Fishing closure daily from 2 p.m. to midnight

Montana Fish, Wildlife & Parks is advising anglers that portions of the Big Hole, Beaverhead, Clark Fork, Madison, Ruby and Sun rivers, as well as the Jefferson River and Silver Bow Creek in their entirety, will be closed to all fishing daily from 2 p.m. to midnight, effective at 2 p.m. on Wednesday, July 10. The restrictions will stay in effect until conditions improve.

Hoot-owl restrictions are issued for:

• Big Hole River –

o from the Saginaw Bridge on Skinner Meadows Road to the confluence with the North Fork of the Big Hole River

o from the Tony Schoonen Fishing Access Site to the confluence with the Beaverhead River

• Beaverhead River – from Highway 41 near East Bench Road to the confluence with the Big Hole River

• Jefferson River – from the confluence of the Big Hole and Beaverhead rivers to the Missouri River

• Madison River –

o Lower section, from the Warm Springs Fishing Access Site to the confluence with the Jefferson River

o Above Hebgen Lake, from Hebgen lake to the Yellowstone National Park boundary

• Ruby River – from the confluence with the Beaverhead River to Duncan District Road

• Sun River – from the mouth of Muddy Creek to the Highway 287 bridge

• Clark Fork River – from its headwaters to the confluence with Rock Creek

• Silver Bow Creek – its entirety

FWP's drought policy provides for angling restrictions when flows drop below critical levels for fish, when water quality is diminished or when maximum daily water temperatures reach at least 73 degrees for three consecutive days. Water temperatures of 77 degrees or more can be lethal to trout.

Supplied data:
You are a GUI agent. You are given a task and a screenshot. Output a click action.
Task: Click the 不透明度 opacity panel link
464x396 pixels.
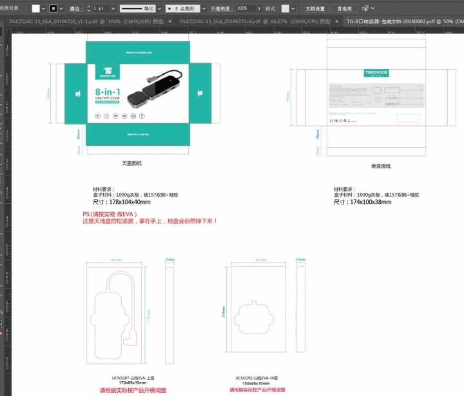click(221, 8)
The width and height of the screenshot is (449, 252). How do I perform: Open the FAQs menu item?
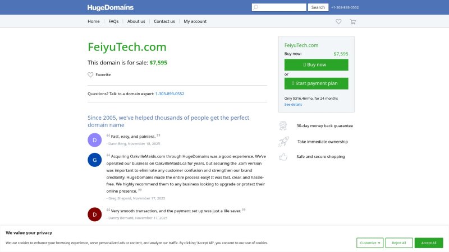coord(113,21)
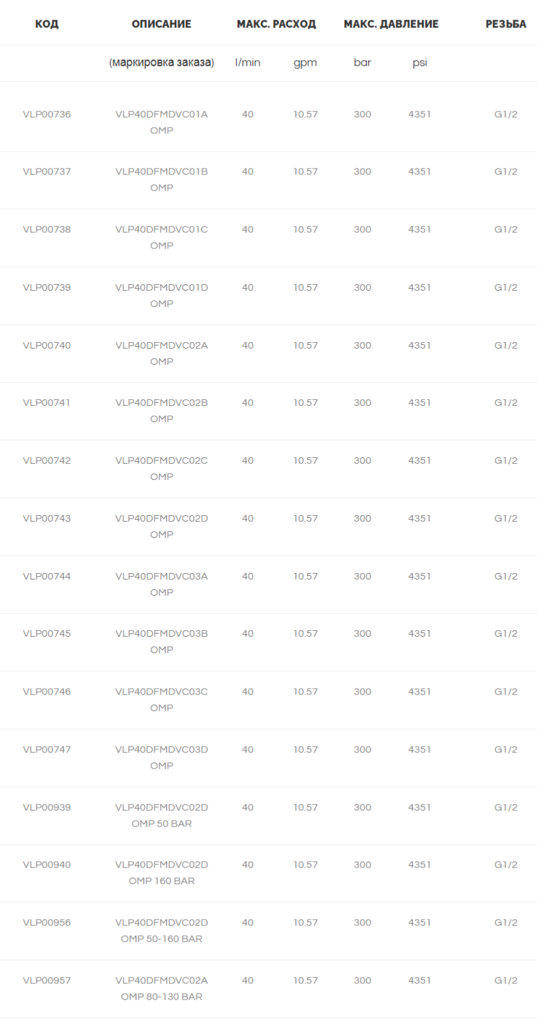Select product code VLP00739

coord(47,287)
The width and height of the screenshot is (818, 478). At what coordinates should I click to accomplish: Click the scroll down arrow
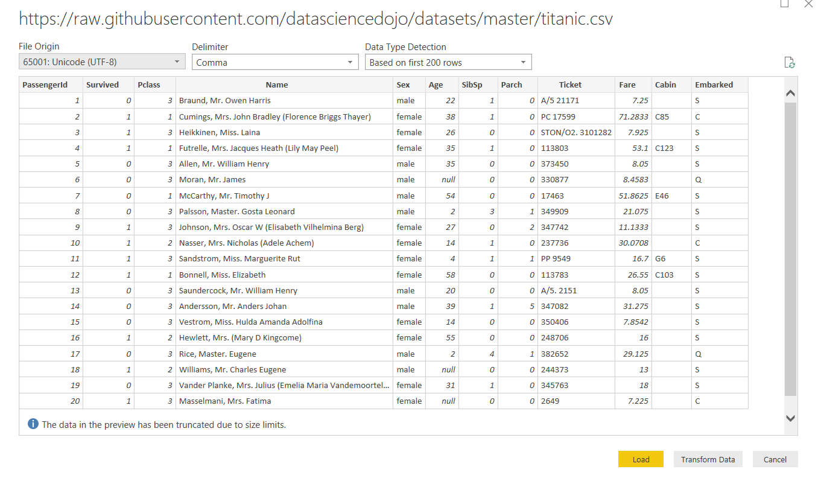pyautogui.click(x=791, y=418)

What to work on:
- A) Do these statements agree with the fishing closure notice? Answer yes or no for each, quoting the words that decide it.
(i) The Jefferson River is closed to fishing along its entire length.
(ii) The restrictions end on a set date.
(iii) Water temperatures of 73 degrees can be lethal to trout.
- B) According to the fishing closure notice, which stretch of the Sun River is under the restrictions?

Solutions to each task:
- A)
(i) Yes: "the Jefferson River and Silver Bow Creek in their entirety"
(ii) No: "The restrictions will stay in effect until conditions improve."
(iii) No: "Water temperatures of 77 degrees or more can be lethal to trout."

- B) From the mouth of Muddy Creek to the Highway 287 bridge.